System management software routinely collects key performance metrics of virtualized server hardware, including the number of processors, processor utilization, memory capacity and other factors. In many cases, these metrics are collected from systems across local and remote data centers, then processed and reported so that IT administrators can understand current computing conditions and future trends. But there are circumstances when tools fail to receive some or all of the system's hardware metrics, and IT professionals must troubleshoot the root cause of any setup or compatibility problems. This tip highlights the three main areas where problems can strike: software support, hardware support and network connectivity.
Software support snags
Although many system management tools can retrieve metrics from a wide range of hardware, the process of system and hardware identification is not always automatic, especially in a heterogeneous data center. Some system management tools (such as IBM's Systems Director) must first perform a formal hardware inventory in order to "discover" the available systems and related components. This is an oversight that admins can make after installing new systems.
System management tools can vary dramatically in inventory speeds and update times, so always refer to the documentation that accompanied your management software for detailed instructions on hardware inventory procedures and precautions. It may take several minutes to complete an inventory and update the tool's database before metrics will start appearing.
In other cases, there may be a more serious compatibility issue between the systems management software, the current hypervisor and the data center hardware. Every hardware platform is designed differently and offers a different suite of features, so it is unlikely that a single software tool will acquire and report the same metrics the same way from every system. Start by checking with the management software vendor and verifying the hardware compatibility against your current software tool.
In other situations, the compatibility problem may lie in the hypervisor rather than the server hardware. For example, an older systems management tool that is not "virtualization aware" may not acquire hardware metrics from virtualized servers. In other cases, the problem may be compatibility with specific hypervisors or hypervisor versions. For example, the tool may work with VMware ESXi but not Citrix XenServer.
Regardless of whether the problem is in hardware or hypervisor compatibility, the fix is the same -- look for a patch or upgrade from the systems management vendor that can address the problem.
Hardware compatibility problems
If a systems management tool fails to provide metrics from a particular server model, chances are that the software tool is not fully compatible with your heterogeneous data center. This normally appears when the management tool is first deployed or in the wake of a hardware change within the environment.

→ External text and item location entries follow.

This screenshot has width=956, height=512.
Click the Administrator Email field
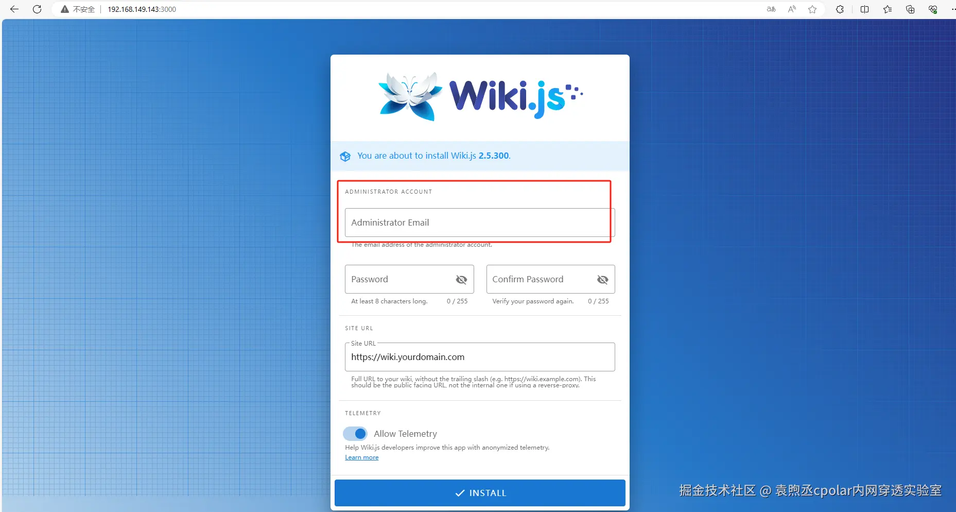coord(480,223)
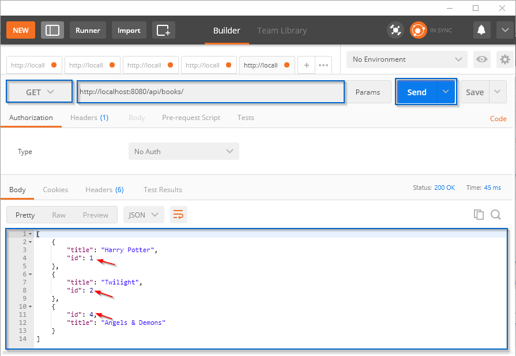This screenshot has height=356, width=516.
Task: Toggle line wrapping in the response viewer
Action: 178,214
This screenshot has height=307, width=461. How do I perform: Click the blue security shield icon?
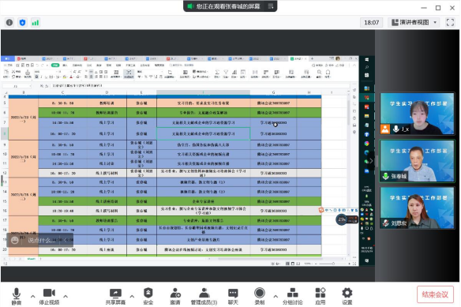(22, 22)
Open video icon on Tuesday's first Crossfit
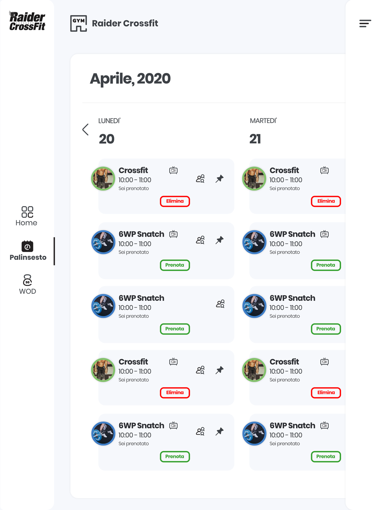This screenshot has height=510, width=383. pos(324,170)
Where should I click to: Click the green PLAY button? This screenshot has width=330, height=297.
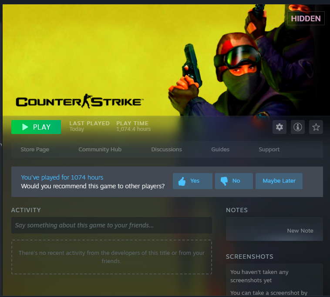36,127
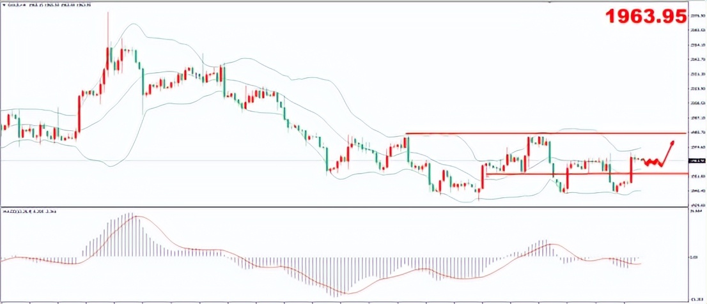Click the current price tag on the right axis
Viewport: 707px width, 304px height.
(x=698, y=161)
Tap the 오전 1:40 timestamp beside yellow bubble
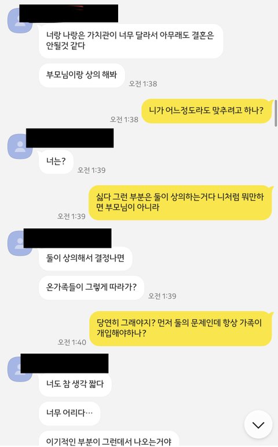 point(72,342)
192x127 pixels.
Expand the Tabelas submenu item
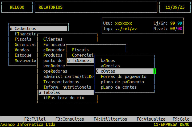(x=52, y=92)
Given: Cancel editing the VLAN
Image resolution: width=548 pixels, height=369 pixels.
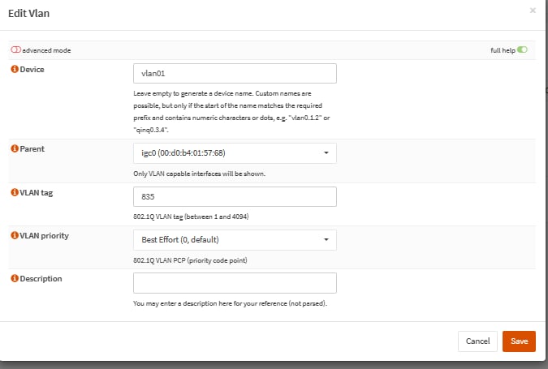Looking at the screenshot, I should click(477, 341).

The problem is that a single tool may not be able to provide the same level of granularity for every metric on every model of server -- this makes heterogeneous data centers some of the most challenging environments to manage. This problem typically does not appear in homogeneous data centers because the systems management tool only needs to address one (or only a few) hardware platforms.
If the problem only surfaces after general deployment of the software tool, the enterprise is unlikely to recover its investment in the management software or spend the additional capital to replace problematic servers, so the only practical workaround at that point is to seek alternative deployment models. For example, it might be possible to deploy agents on problematic systems rather than rely on a bare-metal installation and automatic hardware identification. Always check with the software vendor to discuss the problem, formulate workarounds and perhaps ask the vendor for a future patch to fix the issue.
You can avoid this problem by testing the systems management tool in advance using a lab deployment that represents a cross-section of systems in production.
Network connectivity failures
If hardware or hypervisor compatibility is not the issue, chances are that metric reporting is being disrupted by network connectivity issues or misconfiguration. This often occurs when the tool is initially deployed, after a major server refresh or in the aftermath of a crash recovery to fail over systems.
For example, network settings that govern systems management communication are often configured through the agent -- if the agent is misconfigured (e.g., reporting to a systems management server at an incorrect IP address), that server will not provide metrics for collection and reporting. Use caution when retrieving metrics from remote systems. You may need to explicitly enable the system management software for remote collection. In either case, review the documentation for the system management software and configure each system according to the manufacturer's recommendations.
Finally, be sure to review any secure connectivity at the systems management server. For example, the management server may use a Secure Shell to encrypt management communication, but this first requires the SSH service to start up on the management server. If the SSH service fails to start, the tool may fail to collect any metrics from the environment (or from the remote data center).
Comprehensive management of virtualized servers involves collecting, processing and reporting key performance metrics that provide insight into each system's health and utilization. But implementing a management tool to provide the same suite of metrics on every system can become a serious challenge. By understanding the common causes of data collection issues, IT professionals are better equipped to troubleshoot and correct the problem.